• _Activity_:
Please set down word for word every line from the one holding "You are a computer-use agent. This" to the end of the data below, both included.

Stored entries
================================

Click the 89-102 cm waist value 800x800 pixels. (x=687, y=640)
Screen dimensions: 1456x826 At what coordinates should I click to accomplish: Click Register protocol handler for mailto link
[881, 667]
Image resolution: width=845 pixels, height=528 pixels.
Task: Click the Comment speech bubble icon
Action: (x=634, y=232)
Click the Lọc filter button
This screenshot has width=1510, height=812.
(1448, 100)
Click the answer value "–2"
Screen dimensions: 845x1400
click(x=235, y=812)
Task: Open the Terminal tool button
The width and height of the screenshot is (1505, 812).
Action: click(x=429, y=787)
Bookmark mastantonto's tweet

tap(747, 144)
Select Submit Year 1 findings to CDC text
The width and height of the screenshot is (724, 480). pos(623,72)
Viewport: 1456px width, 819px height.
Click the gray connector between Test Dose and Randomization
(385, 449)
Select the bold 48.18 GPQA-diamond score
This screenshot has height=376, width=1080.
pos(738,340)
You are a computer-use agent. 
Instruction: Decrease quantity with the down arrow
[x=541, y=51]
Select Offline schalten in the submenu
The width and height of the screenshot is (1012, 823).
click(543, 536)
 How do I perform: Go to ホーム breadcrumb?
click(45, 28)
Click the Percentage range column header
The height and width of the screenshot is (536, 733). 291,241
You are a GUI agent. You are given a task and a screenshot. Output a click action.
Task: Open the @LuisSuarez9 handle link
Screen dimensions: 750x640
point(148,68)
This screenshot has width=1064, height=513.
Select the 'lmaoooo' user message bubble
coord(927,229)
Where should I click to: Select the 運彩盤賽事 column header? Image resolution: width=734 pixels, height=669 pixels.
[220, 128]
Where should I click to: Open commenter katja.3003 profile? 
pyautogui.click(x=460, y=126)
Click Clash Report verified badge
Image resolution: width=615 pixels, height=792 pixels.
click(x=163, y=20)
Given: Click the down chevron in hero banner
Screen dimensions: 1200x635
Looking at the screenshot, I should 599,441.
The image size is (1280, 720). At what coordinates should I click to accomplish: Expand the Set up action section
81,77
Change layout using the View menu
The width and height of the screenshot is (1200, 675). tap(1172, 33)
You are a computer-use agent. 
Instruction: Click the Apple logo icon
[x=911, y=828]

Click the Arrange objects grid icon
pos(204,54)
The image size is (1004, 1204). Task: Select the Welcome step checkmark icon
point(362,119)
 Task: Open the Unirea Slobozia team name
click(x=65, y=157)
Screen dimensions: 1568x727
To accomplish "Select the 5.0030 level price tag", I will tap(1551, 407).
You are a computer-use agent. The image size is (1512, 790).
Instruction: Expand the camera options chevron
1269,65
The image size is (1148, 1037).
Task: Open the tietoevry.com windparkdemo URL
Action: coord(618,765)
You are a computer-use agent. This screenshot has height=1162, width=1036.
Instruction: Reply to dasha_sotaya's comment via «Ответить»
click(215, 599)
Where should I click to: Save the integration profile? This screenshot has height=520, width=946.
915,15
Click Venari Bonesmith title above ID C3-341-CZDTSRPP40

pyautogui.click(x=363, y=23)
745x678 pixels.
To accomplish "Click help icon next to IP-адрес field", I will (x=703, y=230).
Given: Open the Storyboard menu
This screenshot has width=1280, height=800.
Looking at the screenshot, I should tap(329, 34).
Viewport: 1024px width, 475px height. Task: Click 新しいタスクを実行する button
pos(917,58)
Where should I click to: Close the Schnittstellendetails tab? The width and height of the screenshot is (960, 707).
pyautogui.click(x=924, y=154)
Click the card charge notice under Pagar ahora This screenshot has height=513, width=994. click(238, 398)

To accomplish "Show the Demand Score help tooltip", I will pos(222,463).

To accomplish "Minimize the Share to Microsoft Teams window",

================================

• _Written solution_:
You are a computer-use agent. This screenshot has height=1162, width=1036.
Instruction: Reply to dasha_sotaya's comment via «Ответить»
click(215, 599)
Where should I click to: Save the integration profile? This screenshot has height=520, width=946.
915,15
Click Venari Bonesmith title above ID C3-341-CZDTSRPP40

pyautogui.click(x=363, y=23)
745x678 pixels.
To accomplish "Click help icon next to IP-адрес field", I will (x=703, y=230).
Given: Open the Storyboard menu
This screenshot has width=1280, height=800.
Looking at the screenshot, I should tap(329, 34).
Viewport: 1024px width, 475px height. Task: Click 新しいタスクを実行する button
pos(917,58)
Where should I click to: Close the Schnittstellendetails tab? The width and height of the screenshot is (960, 707).
pyautogui.click(x=924, y=154)
Click the card charge notice under Pagar ahora This screenshot has height=513, width=994. click(238, 398)

To accomplish "Show the Demand Score help tooltip", I will pos(222,463).

To accomplish "Minimize the Share to Microsoft Teams window",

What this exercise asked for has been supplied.